Biblical Wisdom Wednesday for Common Questions of Life
Is God My Friend? Am I Friendly to Others?
Proverbs 18:24 (KJB) A man that hath friends must shew himself friendly: and there is a friend that sticketh closer than a brother.
What is a friend? We are going to look at the word “friend” as God divinely recorded its meaning in the Bible. As you can read in the above verse, there is more than one definition given for the word “friend” found right here in this verse. On one hand the word it is defined as an action in being naturally outgoing and friendly to others. Secondly, friends who stick close are often closer than mere acquaintances. Friends who stand by another through thick and thin and are often allied closer than some relatives. This second characterization associates the word “friend” in an ongoing personal relationship which goes beyond a level of friendly chatter and good manners.
If a friendship is first and foremost based on a foundation of God, then an alliance between such friends is more like having a close relationship with a brother or sister or other family-like rapport. I say like here because often natural family associations can often be more likely to be antagonistic and unfriendly. When God is in the middle of a friendship it has naturally been affixed with a supernatural eternal bond to protect and preserve and shelter against the forming of foolish fissures and fractures commonly found among blood relatives.

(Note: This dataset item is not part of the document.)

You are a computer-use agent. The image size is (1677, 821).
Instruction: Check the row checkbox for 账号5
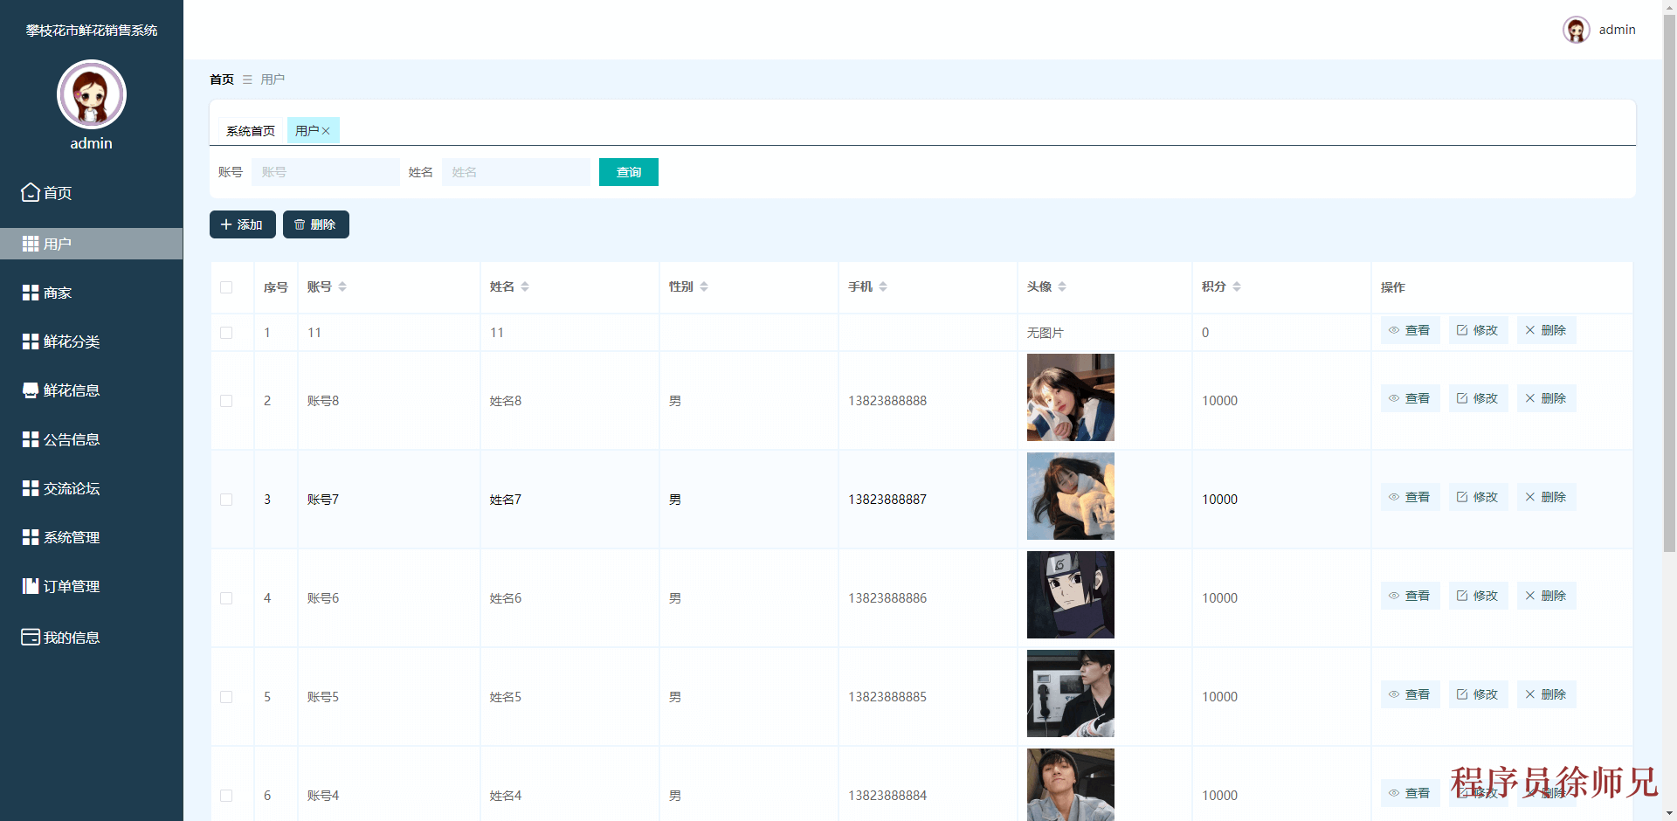pos(226,697)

Now, being friendly to any and every person, such as Jesus modeled choosing to dine with sinners as was recorded in the Bible. This approach can be a little harder to understand and implement in our own life because a man tends to categorize sin by degrees rather than coming to an understanding that all sin is an offense to the nature of God. No person deserves to dine with God. However, He is a God of love and in thinking of this supernatural essence of His character, we can understand His choosing to dine with any person, including both close friends and acquaintances of ill repute are possible, simply because of His unconditional love.
However, it is hard to wrap one’s head around God’s ability to dine with such company and to keep a divine separation from the presence of prevailing or besetting sin. Sin always has a way of winding its crooked ways unsuspectingly into one’s character. It is possible to remain in conversation without adding baggage because God has already gained eternal victory over the power of sin. Being friendly in this dark and wicked world and keeping from unintentionally adopting a sinful behavior or thought of another takes the presence of the supernatural nature and power of God at work in a saved individual’s heart.
Finally, an association between Jesus and sinners is a friendliness which displays itself as an approachable dialog including light banter Jesus commonly employed in both sowing seeds and in disciplining and teaching the growing holiness and character of immature Christians spoon fed by the milk of His Word. Both kinds of situations require a cheerful and personable disposition made possible by the working of the power and presence of God. Nobody desires to associate with anyone who cannot hold a conversation without presenting as gruff and grumpy because this would create a spiritual roadblock rather than building bridges.
A friend is a person you want to spend time with. It is an association or a bond with a person or a group of people you sincerely desire to talk to, teach, and relate personally. What a person does in times of friendship and banter can matter in changing hearts concerning eternity.
John 15:13 (KJB) Greater love hath no man than this, that a man lay down his life for his friends.
Jesus Christ remains the best billboard in learning how to be a friend to others in this world. Being a true friend requires putting on the nature of Christ and a willingness to serve God, sow seeds, and help in meeting the needs of others as we sojourn in this world. However, God will not ever be friendly or amicable, nor should we, towards the presence of persistent sin.